◆ **GIVEN TASK**: Format the records below as a Markdown table with a "No." column numbering each row and a "Record" column holding each line, and skip any blank lines. Leave the pictures out of the table.

◆ **DATASET EXTRACT**:
※ ※ ※
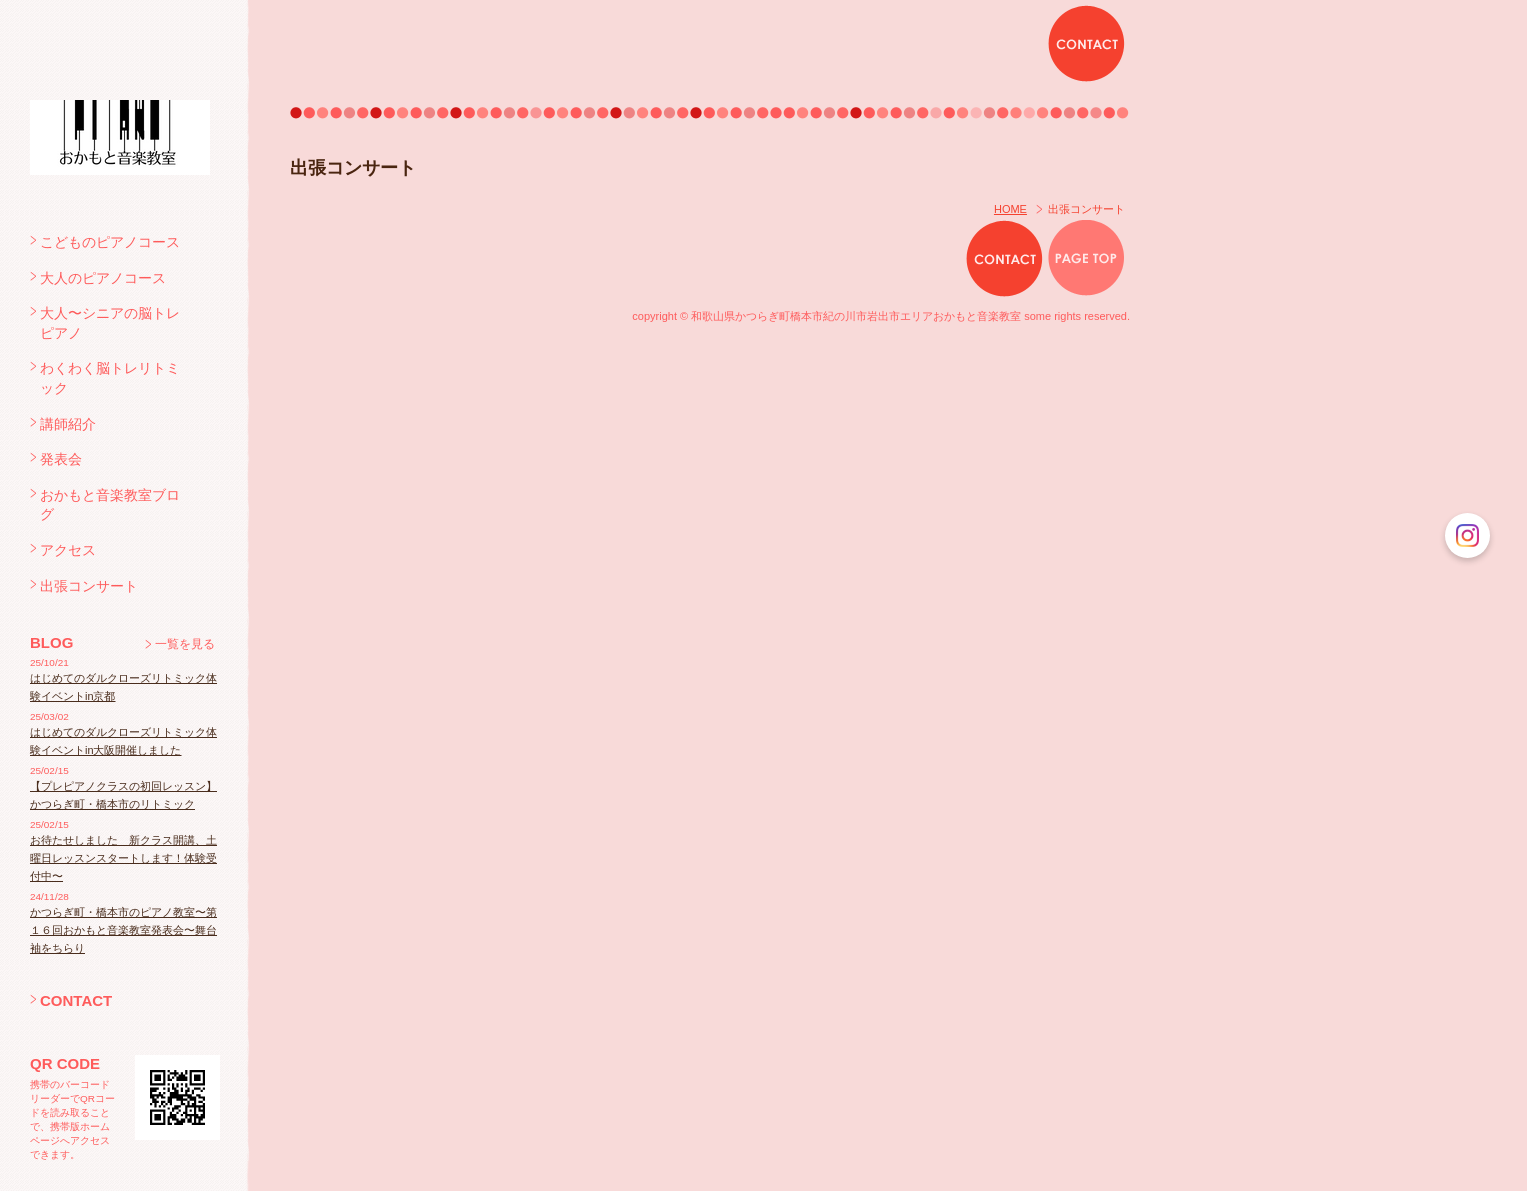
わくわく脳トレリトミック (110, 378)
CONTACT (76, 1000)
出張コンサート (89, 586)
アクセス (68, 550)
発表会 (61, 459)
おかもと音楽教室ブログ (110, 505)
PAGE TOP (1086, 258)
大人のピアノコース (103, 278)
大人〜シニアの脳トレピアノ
※ ※ ※
◆ **FINAL RESULT**:
| No. | Record |
|---|---|
| 1 | わくわく脳トレリトミック (110, 378) |
| 2 | CONTACT (76, 1000) |
| 3 | 出張コンサート (89, 586) |
| 4 | アクセス (68, 550) |
| 5 | 発表会 (61, 459) |
| 6 | おかもと音楽教室ブログ (110, 505) |
| 7 | PAGE TOP (1086, 258) |
| 8 | 大人のピアノコース (103, 278) |
| 9 | 大人〜シニアの脳トレピアノ |